- Source text -

The aggregation of p73 expressed alone in cells showed that cellular chaperones could not assist the folding of the capsid protein and raised the interesting possibility that the virus may encode a chaperone. Newly synthesized p73 in infected cells migrates at between 150 and 200 kDa on sucrose gradients (12), suggesting that p73 may associate with a protein of similar size. Interestingly, analysis of the complete genome of ASFV (42) showed that the B602L reading frame, next to the gene encoding p73 (Fig. 3A), was one of the few viral genes encoding a protein of 70 kDa. A rabbit polyclonal antibody (CC1) was raised against a peptide representing a hydrophilic stretch of amino acids (residues 23 to 44) toward the N terminus of the protein encoded by the B602L gene. Immunoprecipitations of cells expressing p73 or the B602L protein alone are shown in panel B of Fig. 3. The capsid protein migrating at 70 kDa was precipitated by the conformation-independent monoclonal antibody 17LD3 and a rabbit polyclonal antibody raised against recombinant p73 expressed in bacteria (TW59). The B602L gene product migrated at 80 kDa. The 10-kDa increase in expected size of the B602L gene product was shown by deletion analysis to be caused by the central cysteine-rich domain, producing abnormal migration of the protein in SDS-PAGE (data not shown). Significantly, in cells expressing both proteins, complexes of p73 and the 80-kDa protein were recovered by both antibodies specific for p73, showing that the B602L gene product bound to p73. The presence of these complexes in cells infected with ASFV was confirmed by immunoprecipitation of metabolically labeled cells infected with ASFV (Fig. 3C). The antibody raised against the 80-kDa protein coprecipitated a 70-kDa protein from infected cells. When the complex was denatured, the 70-kDa protein could be reprecipitated by antibodies specific for p73. Given the properties of the B602L gene product, the protein was called capsid-associated protein 80 (CAP80).

- Supplied material -
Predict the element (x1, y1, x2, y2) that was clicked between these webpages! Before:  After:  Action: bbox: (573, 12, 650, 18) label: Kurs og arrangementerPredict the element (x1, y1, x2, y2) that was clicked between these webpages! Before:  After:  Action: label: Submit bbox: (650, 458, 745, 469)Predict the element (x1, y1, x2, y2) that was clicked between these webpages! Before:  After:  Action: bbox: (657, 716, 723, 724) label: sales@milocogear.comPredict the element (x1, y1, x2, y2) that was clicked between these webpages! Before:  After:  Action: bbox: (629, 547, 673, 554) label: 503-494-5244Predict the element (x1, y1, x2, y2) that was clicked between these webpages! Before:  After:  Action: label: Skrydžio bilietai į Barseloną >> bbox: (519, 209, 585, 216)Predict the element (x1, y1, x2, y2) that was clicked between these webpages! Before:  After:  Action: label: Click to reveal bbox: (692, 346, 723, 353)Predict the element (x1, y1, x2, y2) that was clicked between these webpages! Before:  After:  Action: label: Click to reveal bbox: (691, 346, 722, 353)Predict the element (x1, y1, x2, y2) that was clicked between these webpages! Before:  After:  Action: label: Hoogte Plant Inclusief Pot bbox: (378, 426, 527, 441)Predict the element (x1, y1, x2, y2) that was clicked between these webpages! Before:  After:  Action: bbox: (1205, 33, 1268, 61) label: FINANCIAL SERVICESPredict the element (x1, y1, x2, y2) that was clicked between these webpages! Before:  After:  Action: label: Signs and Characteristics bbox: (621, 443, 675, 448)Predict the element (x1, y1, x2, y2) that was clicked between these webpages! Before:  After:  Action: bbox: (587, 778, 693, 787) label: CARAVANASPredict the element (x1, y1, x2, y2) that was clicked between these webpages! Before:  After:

- Activity -
Decide whether each statement below agrees with the passage on p73 and CAP80. For each, answer yes or no and quote the words of the passage that decide it.
1. In SDS-PAGE, the protein encoded by the B602L gene migrated at 80 kDa.
2. The CC1 antibody was raised against a peptide from near the C terminus of the B602L protein.
3. When p73 was expressed alone in cells, cellular chaperones were able to assist its folding.

- Expected answer -
1. Yes: "The B602L gene product migrated at 80 kDa."
2. No: "a hydrophilic stretch of amino acids (residues 23 to 44) toward the N terminus of the protein encoded by the B602L gene"
3. No: "cellular chaperones could not assist the folding of the capsid protein"